(Direction): Print the lines starting at the one containing "The image size is (1103, 566)." and ending at the one containing "click(718, 271)", both included, without the pictures.

** START The data **

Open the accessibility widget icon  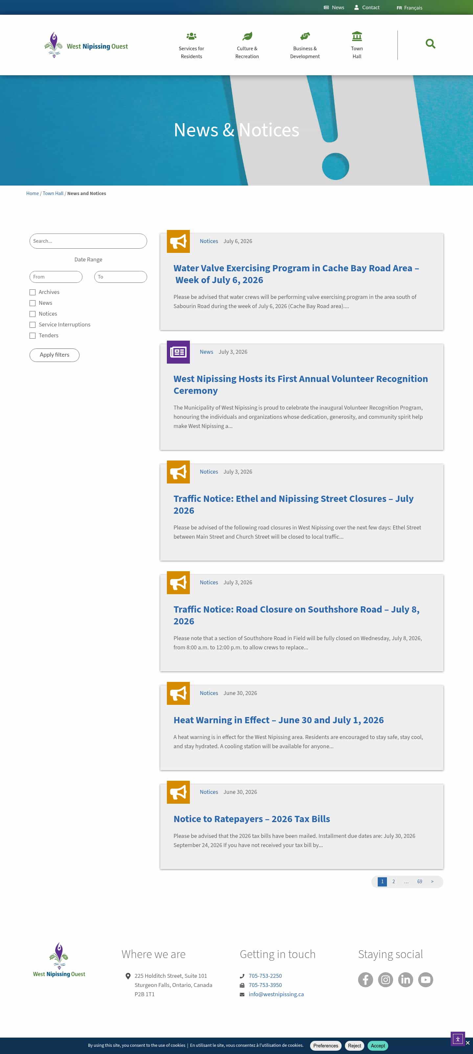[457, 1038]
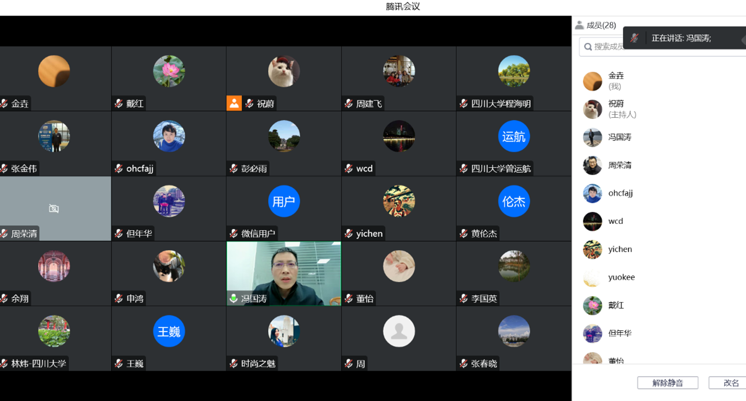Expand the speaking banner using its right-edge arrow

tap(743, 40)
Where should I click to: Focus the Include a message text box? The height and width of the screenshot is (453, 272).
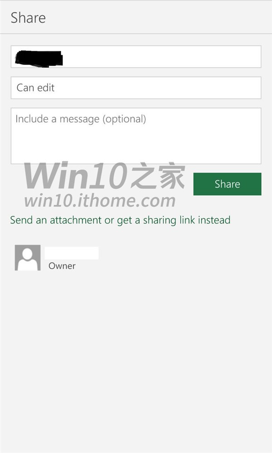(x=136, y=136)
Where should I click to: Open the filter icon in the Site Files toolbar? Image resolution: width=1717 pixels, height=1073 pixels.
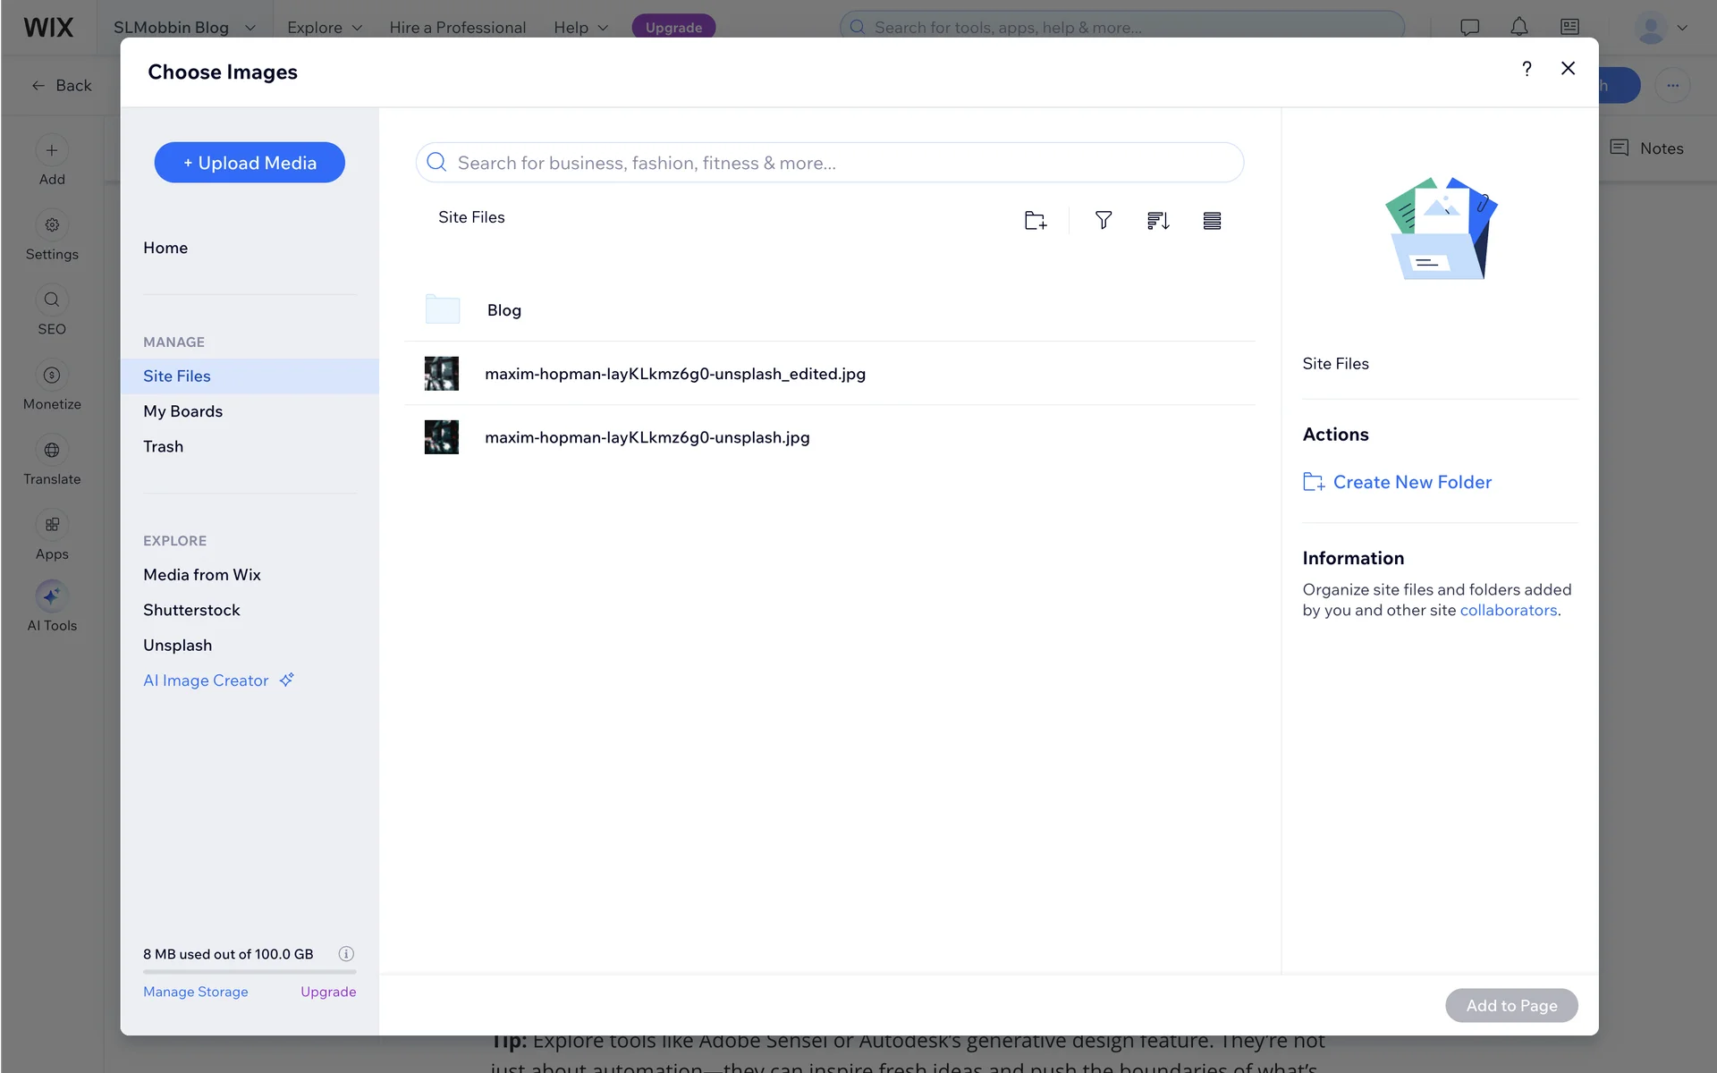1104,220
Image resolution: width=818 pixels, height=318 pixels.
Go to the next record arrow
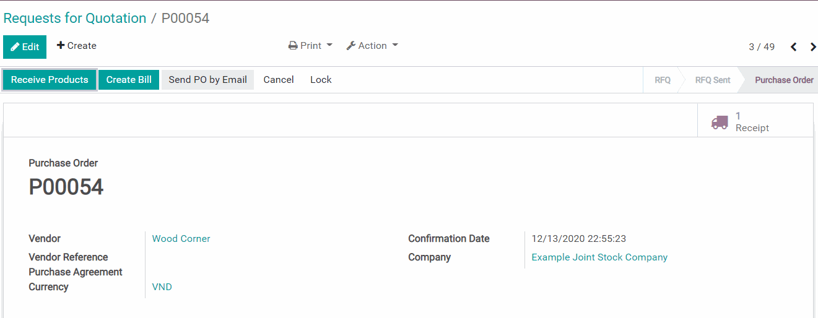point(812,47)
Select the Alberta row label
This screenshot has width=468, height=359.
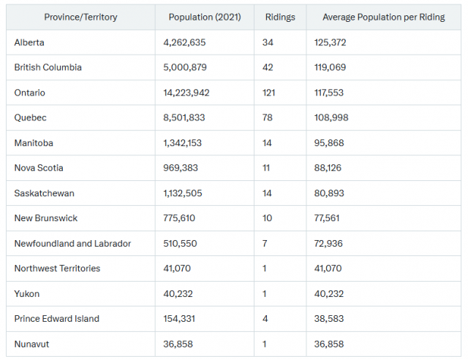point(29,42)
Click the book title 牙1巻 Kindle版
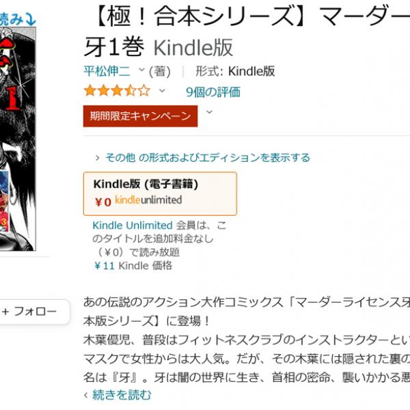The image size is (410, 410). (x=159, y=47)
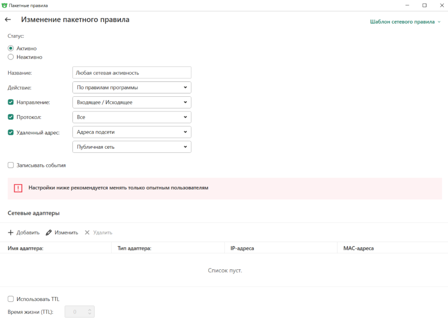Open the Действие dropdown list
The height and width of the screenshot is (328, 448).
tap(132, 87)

** END The data **
** START The data **

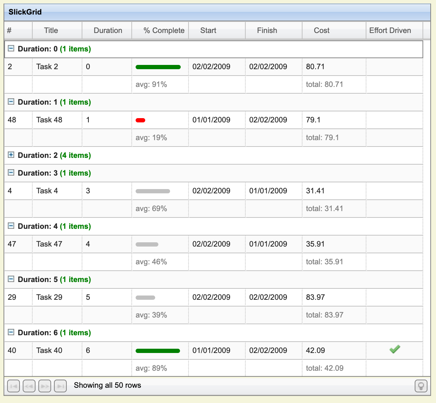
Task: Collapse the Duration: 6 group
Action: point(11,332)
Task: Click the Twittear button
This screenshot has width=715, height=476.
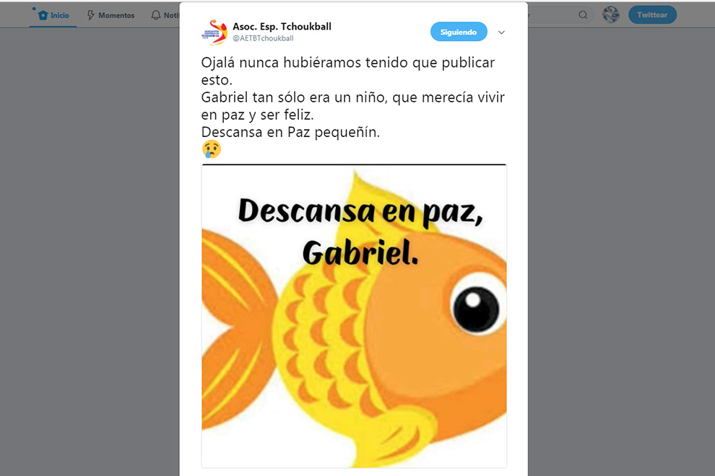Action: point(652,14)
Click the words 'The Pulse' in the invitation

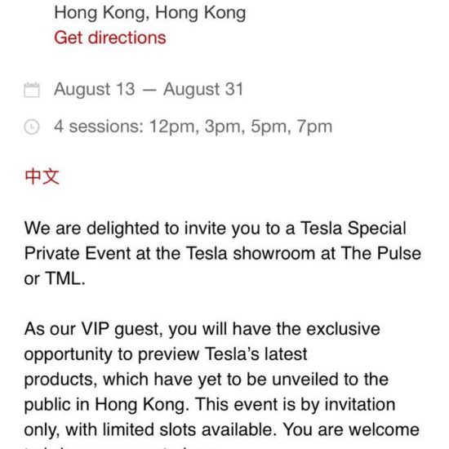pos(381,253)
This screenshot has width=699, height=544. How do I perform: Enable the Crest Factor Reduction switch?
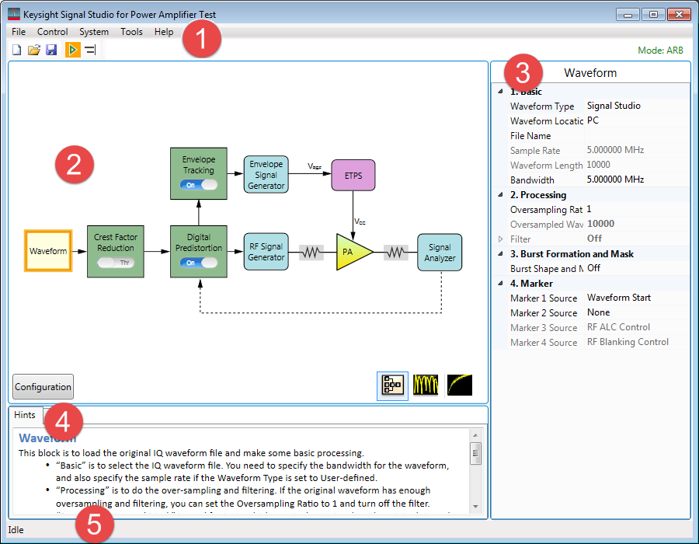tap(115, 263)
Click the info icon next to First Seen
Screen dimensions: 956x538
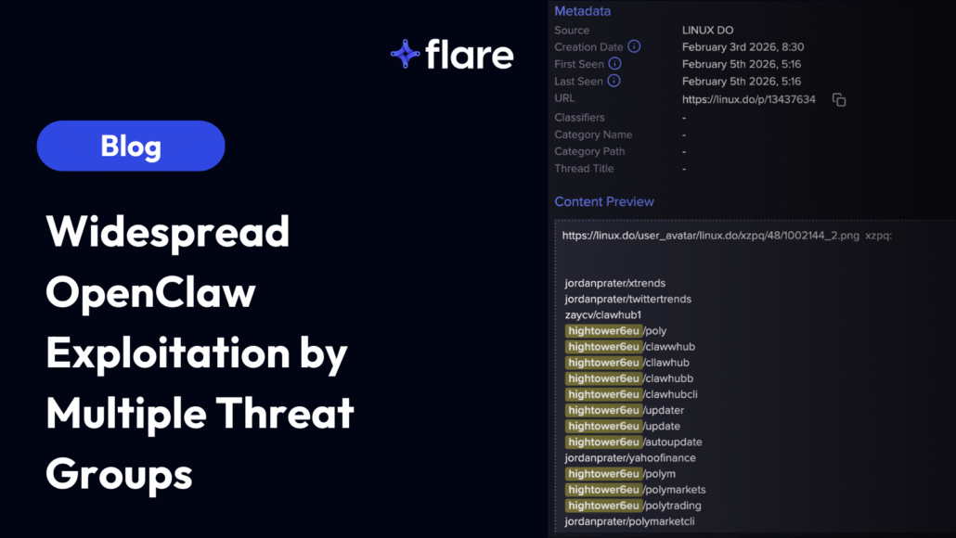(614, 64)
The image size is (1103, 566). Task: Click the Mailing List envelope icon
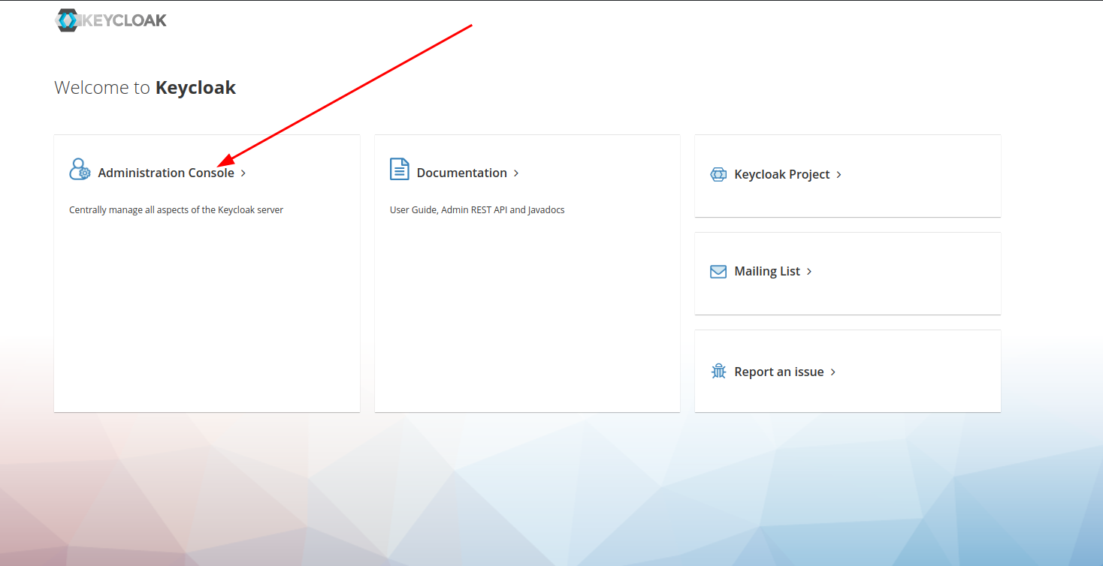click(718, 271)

** END The data **
** START The data **

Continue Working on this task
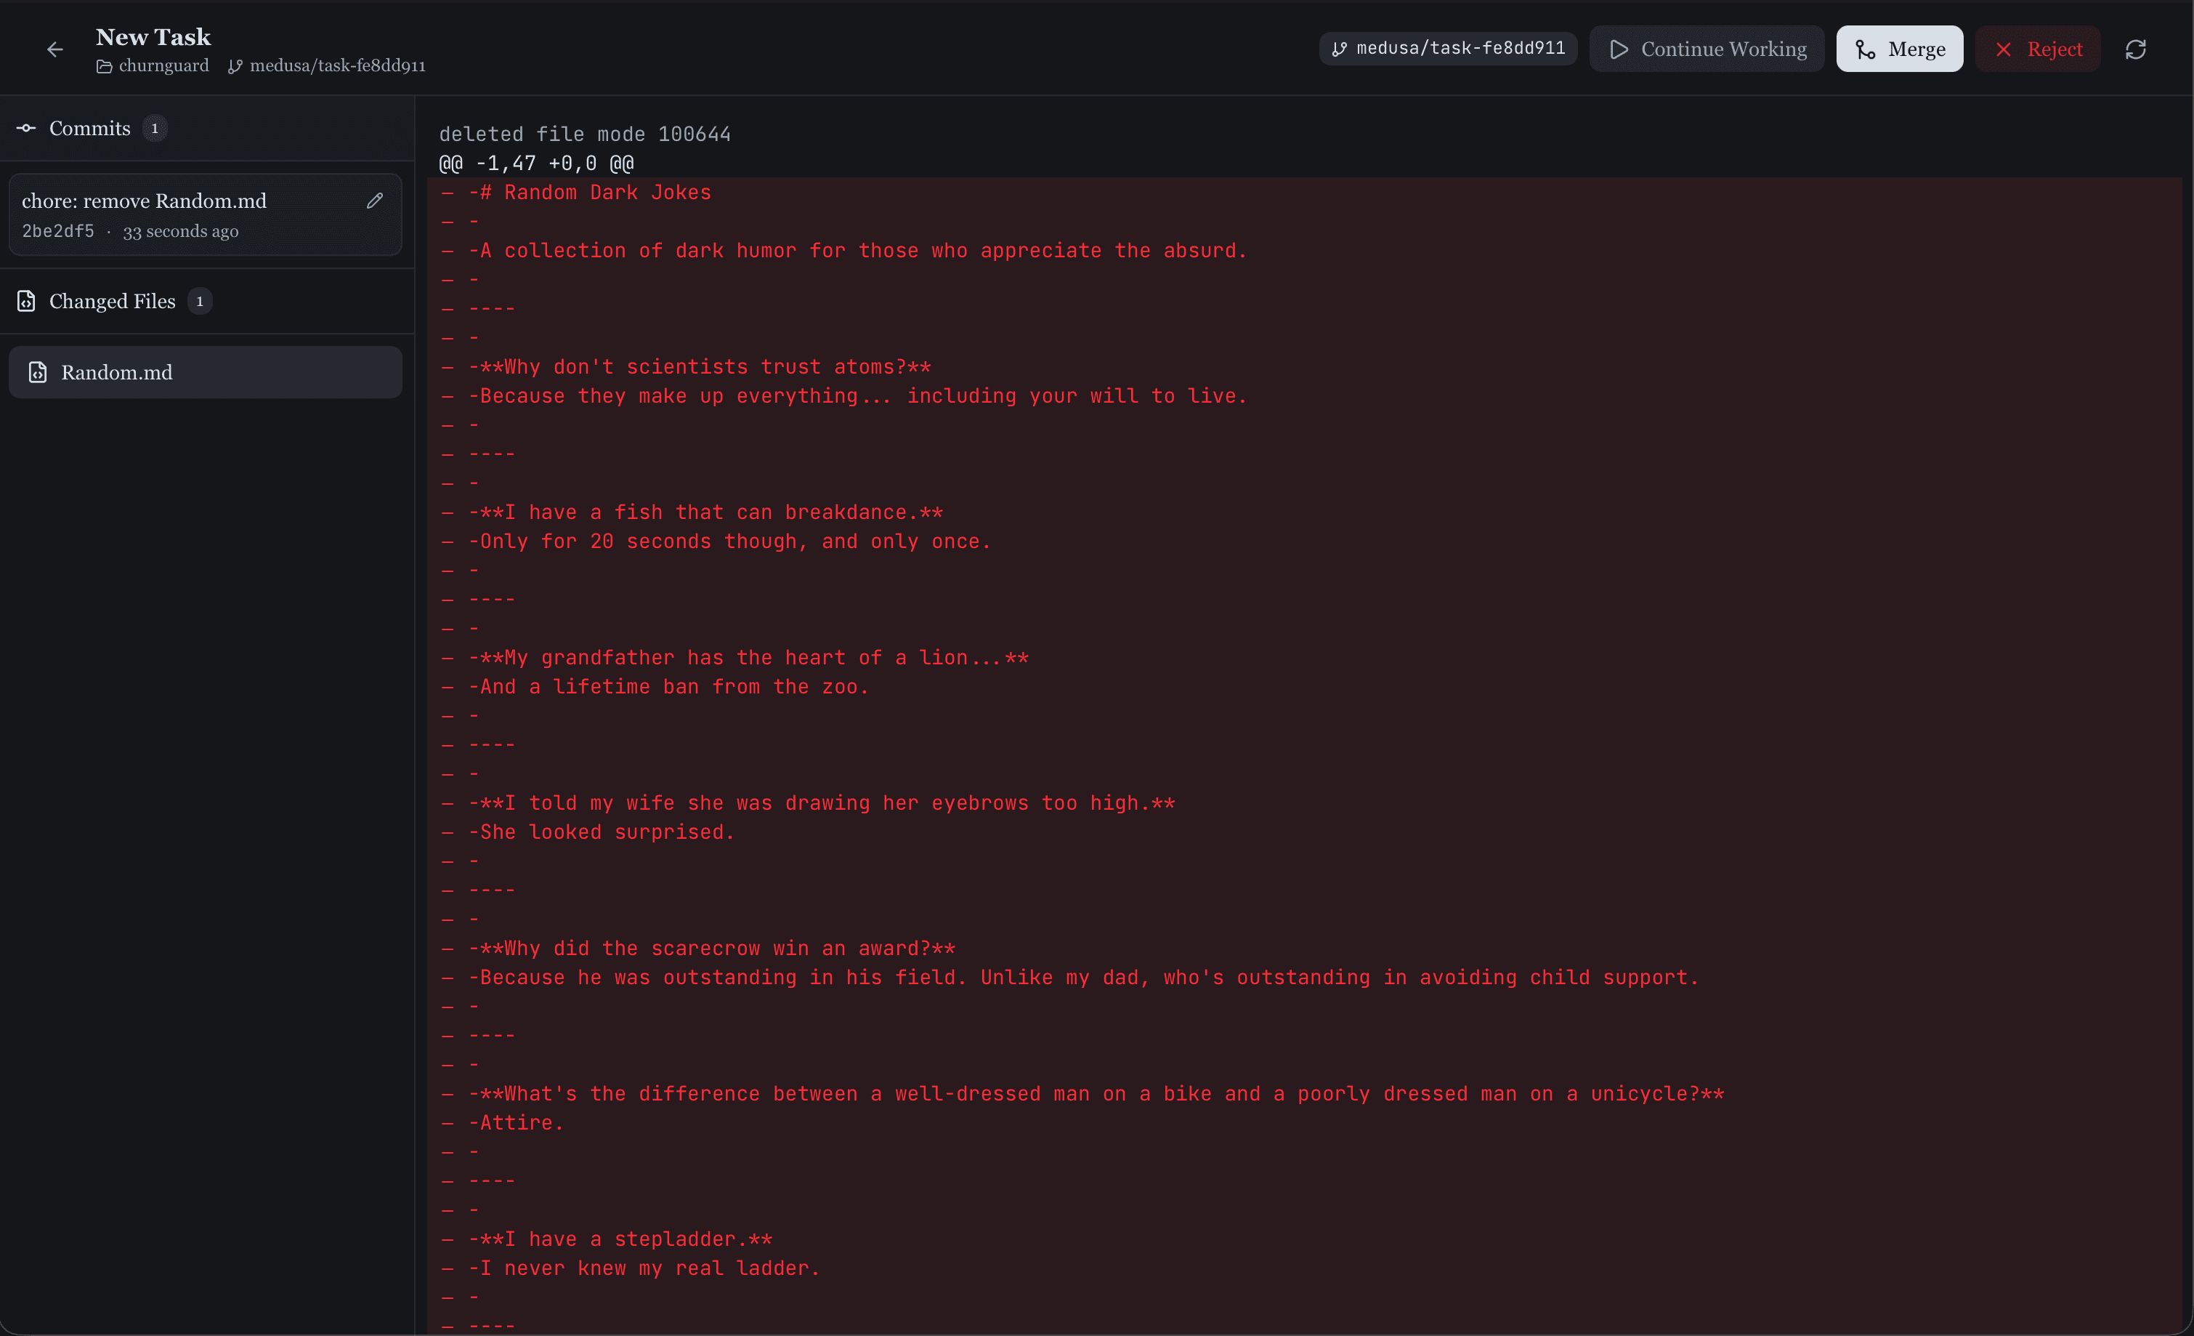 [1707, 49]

** END The data **

(Correct answer):
The image size is (1103, 566). Task: Click the Mailing List envelope icon
click(718, 271)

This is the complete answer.